Poland will mark the date of the first free elections to the Parliament and to the Senate, which took place in the country on June 4, 1989. Opposition won the elections and formed the new government, which triggered the start of economic and political reforms to take the nation from socialism to capitalism, market economy and Western-style democracy.
The date is quite conditional. Poland may mark the fall of communism on February 6 and April 5. A round-table discussion with the participation of communist authorities and anti-communist opposition took place in Poland between those dates in 1989. The discussion ended with a decision to hold the free elections. Poland may also hold the festivities on June 18, when the second round of the elections took place.
One may celebrate ‘the fall of communism’ on September 12, when Poland formed its first non-communist government in many years. There is another date option: the strikes, which put an end to 40 years of communism in the country, began in 1988. Therefore, it is not known why the sitting Polish government chose June 4 as the date when the communist regime collapsed.
Polish President Lech Kaczynski must celebrate the fall of communism at all costs. The date does not matter. The struggle against the communist legacy became the cornerstone of his politics. There is the National Memory Institute in Poland, which investigates the crimes of the communist era. Poland’s last socialist leader Wojciech Jaruzelsky is still on trial in spite of the fact that he handed the power to the opposition peacefully in 1989-1990.
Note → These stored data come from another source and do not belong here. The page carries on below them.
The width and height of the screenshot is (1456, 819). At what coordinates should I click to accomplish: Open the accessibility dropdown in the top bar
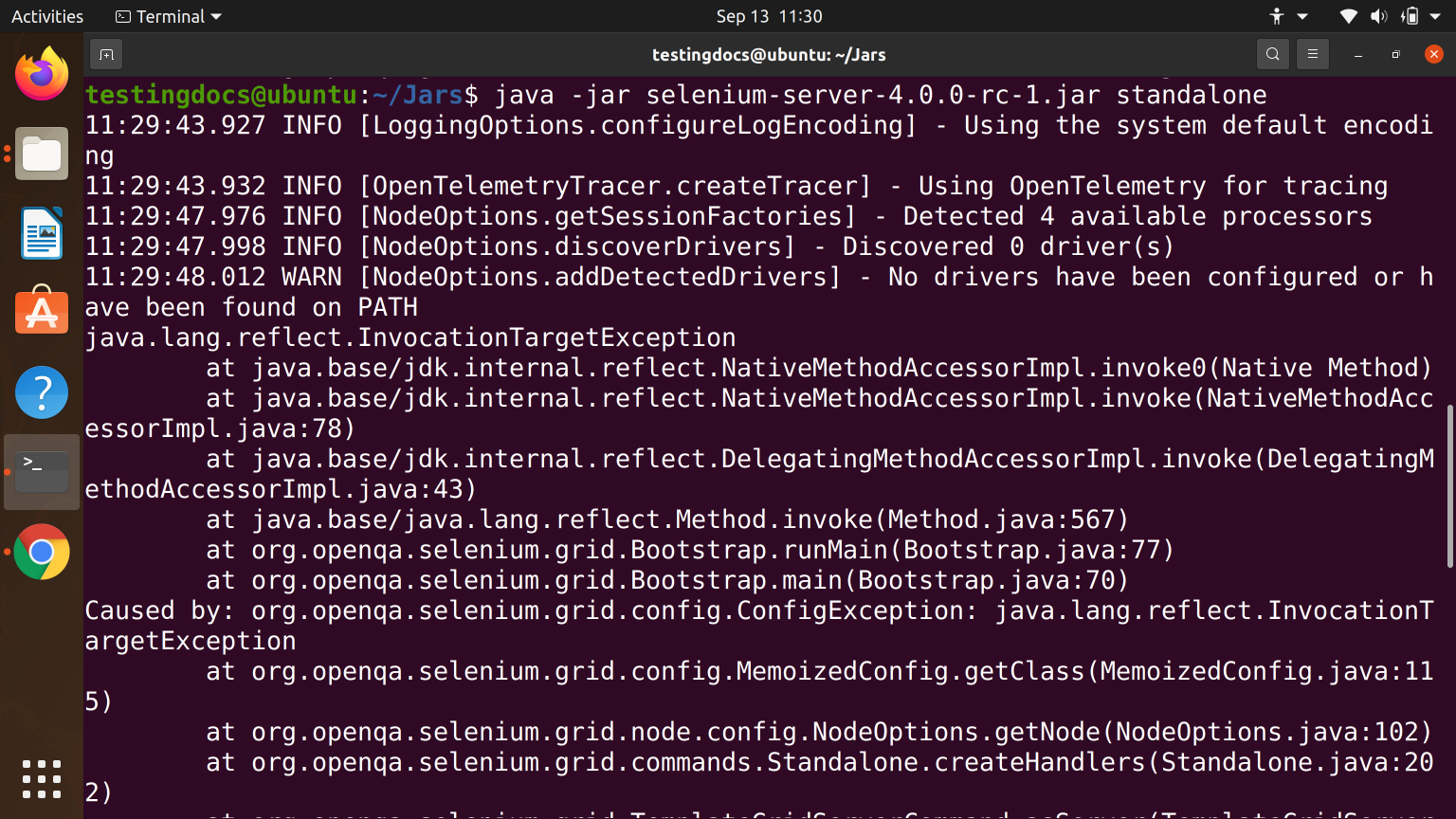1275,16
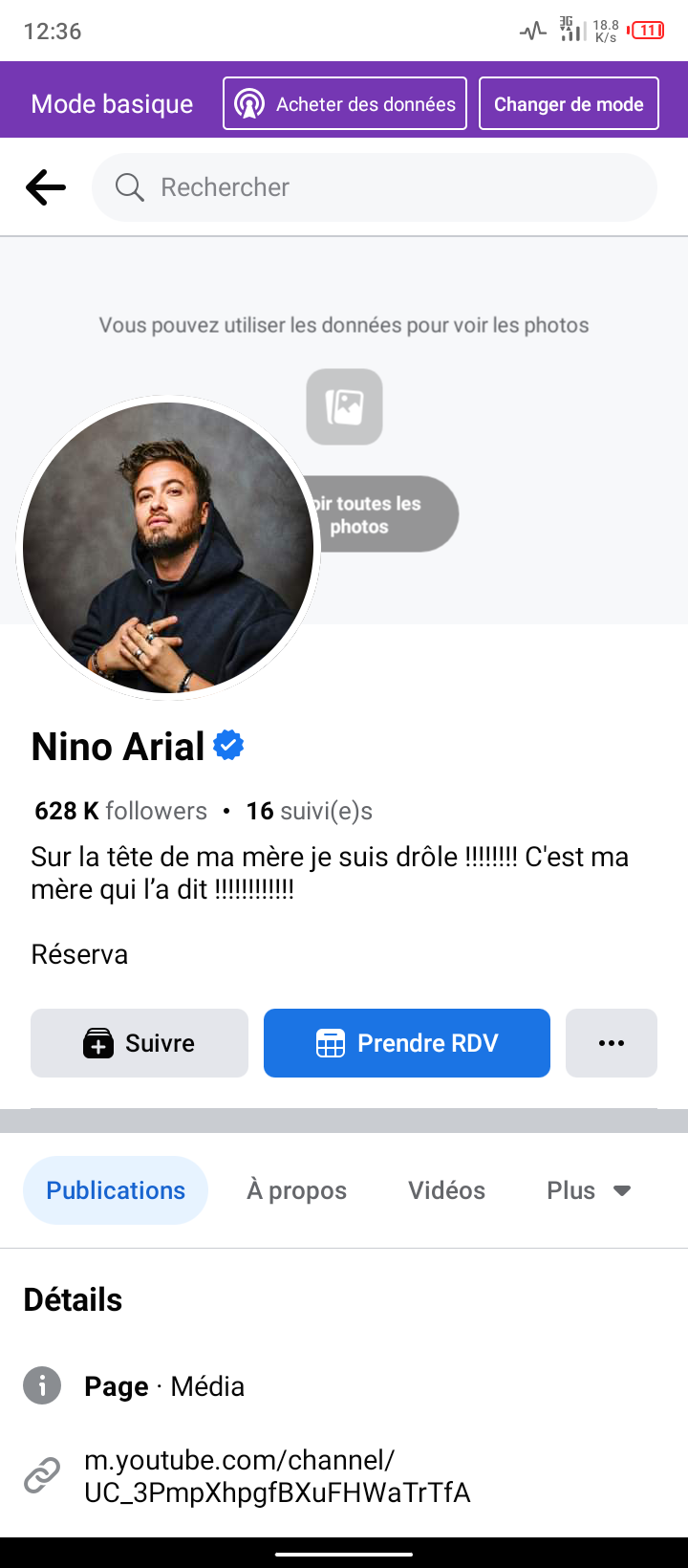Select the Vidéos tab

pyautogui.click(x=446, y=1190)
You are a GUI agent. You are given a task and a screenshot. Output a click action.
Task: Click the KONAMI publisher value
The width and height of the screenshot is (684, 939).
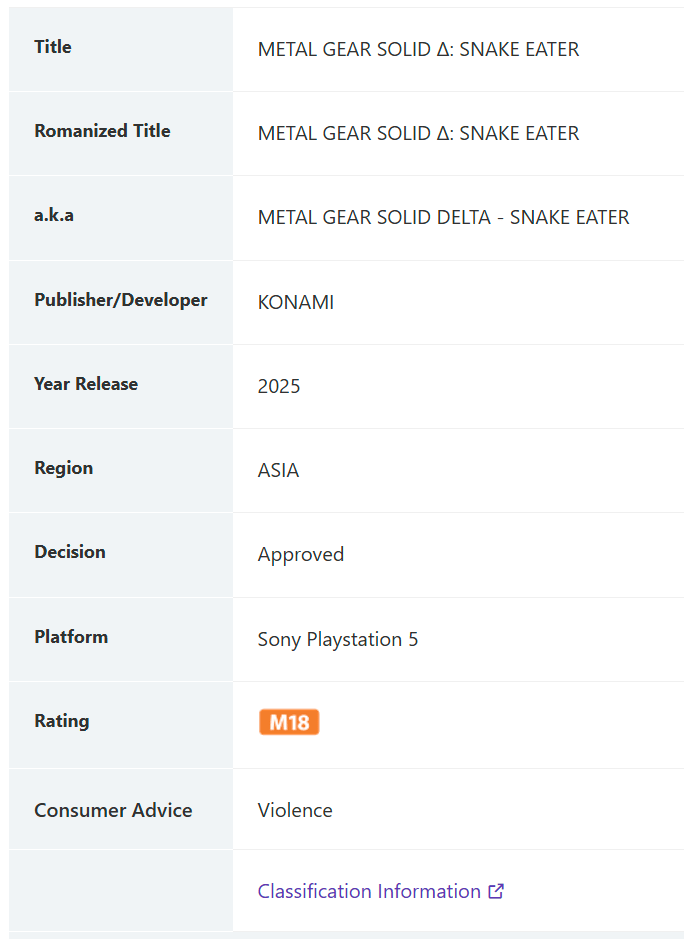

The current state of affairs in Poland can not be referred to as ‘perfect’ against the background of the crisis. The country is doing better than the Baltic States and Hungary, which stand on the brink of bankruptcy, but it has a lot of problems to solve. Hundreds of thousands of Polish guest workers may lose their jobs in Germany and France at any moment. The unemployment in Poland has been growing too. If the situation does not change for the better, Poland may face a social disaster. In the meantime, the government decides to spend money on doubtful festivities.
The anti-Russian constituent in the anniversary of the fall of communism is evident. A part of the Polish administration approaches the victory over communism as the nation’s liberation from Russia’s iron heel. A number of Polish politicians, including the president, say that Poland must claim compensation from Russia for the years of the communist occupation.
Poland preferred to stay away from Russia in its foreign politics during the post-Soviet period. The political ties between the two countries were scrapped three times within 20 years: in 1990-1993, in 1998-2001 and in 2005-2007.
It just so happens that Poland is ready to spend as much as it needs to accuse Russia of all sins.